** Opening SOURCE DATA block **

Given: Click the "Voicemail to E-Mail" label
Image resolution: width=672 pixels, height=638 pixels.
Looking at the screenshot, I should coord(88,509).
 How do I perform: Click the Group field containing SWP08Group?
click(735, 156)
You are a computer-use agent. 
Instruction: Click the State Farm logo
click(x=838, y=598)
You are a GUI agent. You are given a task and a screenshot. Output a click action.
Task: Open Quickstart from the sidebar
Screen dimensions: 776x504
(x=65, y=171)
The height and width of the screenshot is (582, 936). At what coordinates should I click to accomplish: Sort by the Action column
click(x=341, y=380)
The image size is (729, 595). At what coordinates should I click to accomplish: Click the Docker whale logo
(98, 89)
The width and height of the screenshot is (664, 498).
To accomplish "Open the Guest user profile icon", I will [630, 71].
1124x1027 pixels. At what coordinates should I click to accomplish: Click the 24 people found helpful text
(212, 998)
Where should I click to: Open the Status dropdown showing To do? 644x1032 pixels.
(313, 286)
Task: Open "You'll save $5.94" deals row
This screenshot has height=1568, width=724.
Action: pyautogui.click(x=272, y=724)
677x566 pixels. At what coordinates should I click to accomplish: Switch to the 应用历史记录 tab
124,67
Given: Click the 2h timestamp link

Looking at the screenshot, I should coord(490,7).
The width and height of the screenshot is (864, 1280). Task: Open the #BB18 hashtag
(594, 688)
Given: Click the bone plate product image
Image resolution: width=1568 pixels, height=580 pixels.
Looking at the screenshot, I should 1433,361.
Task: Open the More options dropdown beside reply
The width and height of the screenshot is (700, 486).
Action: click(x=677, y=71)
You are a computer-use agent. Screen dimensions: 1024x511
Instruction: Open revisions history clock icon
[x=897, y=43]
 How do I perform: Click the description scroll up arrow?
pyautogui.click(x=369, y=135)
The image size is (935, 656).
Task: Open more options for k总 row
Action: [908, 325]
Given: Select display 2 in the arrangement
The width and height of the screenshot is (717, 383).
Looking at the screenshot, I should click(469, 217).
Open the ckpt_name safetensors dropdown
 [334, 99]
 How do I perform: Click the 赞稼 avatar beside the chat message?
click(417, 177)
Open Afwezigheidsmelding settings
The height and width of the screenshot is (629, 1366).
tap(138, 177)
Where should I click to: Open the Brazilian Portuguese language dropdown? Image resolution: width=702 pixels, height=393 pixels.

** Closing SOURCE DATA block **

Produce the entries again, character for character.

EXERCISE RESPONSE
Given: Click the "Voicemail to E-Mail" label
Image resolution: width=672 pixels, height=638 pixels.
Looking at the screenshot, I should coord(88,509).
 How do I perform: Click the Group field containing SWP08Group?
click(735, 156)
You are a computer-use agent. 
Instruction: Click the State Farm logo
click(x=838, y=598)
You are a GUI agent. You are given a task and a screenshot. Output a click action.
Task: Open Quickstart from the sidebar
Screen dimensions: 776x504
(x=65, y=171)
The height and width of the screenshot is (582, 936). At what coordinates should I click to accomplish: Sort by the Action column
click(x=341, y=380)
The image size is (729, 595). At what coordinates should I click to accomplish: Click the Docker whale logo
(98, 89)
The width and height of the screenshot is (664, 498).
To accomplish "Open the Guest user profile icon", I will [630, 71].
1124x1027 pixels. At what coordinates should I click to accomplish: Click the 24 people found helpful text
(212, 998)
Where should I click to: Open the Status dropdown showing To do? 644x1032 pixels.
(313, 286)
Task: Open "You'll save $5.94" deals row
This screenshot has height=1568, width=724.
Action: pyautogui.click(x=272, y=724)
677x566 pixels. At what coordinates should I click to accomplish: Switch to the 应用历史记录 tab
124,67
Given: Click the 2h timestamp link

Looking at the screenshot, I should coord(490,7).
The width and height of the screenshot is (864, 1280). Task: Open the #BB18 hashtag
(594, 688)
Given: Click the bone plate product image
Image resolution: width=1568 pixels, height=580 pixels.
Looking at the screenshot, I should 1433,361.
Task: Open the More options dropdown beside reply
The width and height of the screenshot is (700, 486).
Action: click(x=677, y=71)
You are a computer-use agent. Screen dimensions: 1024x511
Instruction: Open revisions history clock icon
[x=897, y=43]
 How do I perform: Click the description scroll up arrow?
pyautogui.click(x=369, y=135)
The image size is (935, 656).
Task: Open more options for k总 row
Action: [908, 325]
Given: Select display 2 in the arrangement
The width and height of the screenshot is (717, 383).
Looking at the screenshot, I should click(469, 217).
Open the ckpt_name safetensors dropdown
 [334, 99]
 How do I perform: Click the 赞稼 avatar beside the chat message?
click(417, 177)
Open Afwezigheidsmelding settings
The height and width of the screenshot is (629, 1366).
tap(138, 177)
Where should I click to: Open the Brazilian Portuguese language dropdown? Image resolution: width=702 pixels, height=393 pixels.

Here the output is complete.